> _Written tasks_:
1. The integral test examples below contain one calculation written as a chain of equal expressions. List every expression in that chain, from first to last.
2. In the integral test examples below, which test does the solution to Example 1 use to decide about the series with terms 1/(1 + 10n)?
3. Continue the integral test examples below from the point where they stop.

> _Page excerpt_:
++++++++++++++++++++
Determine whether the series \[\sum\limits_{n = 1}^\infty {\frac{1}{{1 + 10n}}}\] converges or diverges.

Example 2

Show that the \(p\)-series \[\sum\limits_{n = 1}^\infty {\frac{1}{{{n^p}}}} \] converges for \(p \gt 1.\)

Example 1.

Determine whether the series \[\sum\limits_{n = 1}^\infty {\frac{1}{{1 + 10n}}}\] converges or diverges.

Solution.

We use the integral test. Calculate the improper integral

\[ \int\limits_1^\infty {\frac{{dx}}{{1 + 10x}}} = \lim\limits_{n \to \infty } \int\limits_1^n {\frac{{dx}}{{1 + 10x}}} = \lim\limits_{n \to \infty } \left. {\left[ {\frac{1}{{10}}\ln \left( {1 + 10x} \right)} \right]} \right|_1^n = \frac{1}{{10}}\lim\limits_{n \to \infty } \left[ {\ln \left( {1 + 10n} \right) - \ln 11} \right] = \infty .\]

Thus, the given series is divergent.

Example 2.

Show that the \(p\)-series \[\sum\limits_{n = 1}^\infty {\frac{1}{{{n^p}}}} \] converges for \(p \gt 1.\)
++++++++++++++++++++
> _Information supplied_:
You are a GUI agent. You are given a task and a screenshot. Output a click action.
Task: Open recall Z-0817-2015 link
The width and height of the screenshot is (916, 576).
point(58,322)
++++++++++++++++++++
> _Task-by-task answers_:
1.
1. The improper integral from 1 to ∞ of dx/(1 + 10x)
2. The limit as n → ∞ of the integral from 1 to n of dx/(1 + 10x)
3. The limit as n → ∞ of [(1/10) ln(1 + 10x)] evaluated from 1 to n
4. (1/10) times the limit as n → ∞ of [ln(1 + 10n) − ln 11]
5. ∞

2. It uses the integral test.

3.
Solution.

We consider the corresponding function \(f\left( x \right) = \frac{1}{{{x^p}}}\) and apply the integral test. The improper integral is

\[ \int\limits_1^\infty {\frac{{dx}}{{{x^p}}}} = \lim\limits_{n \to \infty } \int\limits_1^n {\frac{{dx}}{{{x^p}}}} = \lim\limits_{n \to \infty } \int\limits_1^n {{x^{ - p}}dx} = \lim\limits_{n \to \infty } \left. {\left( {\frac{1}{{ - p + 1}}{x^{ - p + 1}}} \right)} \right|_1^n = \frac{1}{{1 - p}}\lim\limits_{n \to \infty } \left. {\left( {\frac{1}{{{x^{p - 1}}}}} \right)} \right|_1^n = \frac{1}{{1 - p}}\lim\limits_{n \to \infty } \left( {\frac{1}{{{n^{p - 1}}}} - 1} \right) = \frac{1}{{p - 1}}.\]

Hence, the \(p\)-series converges for \(p \gt 1.\)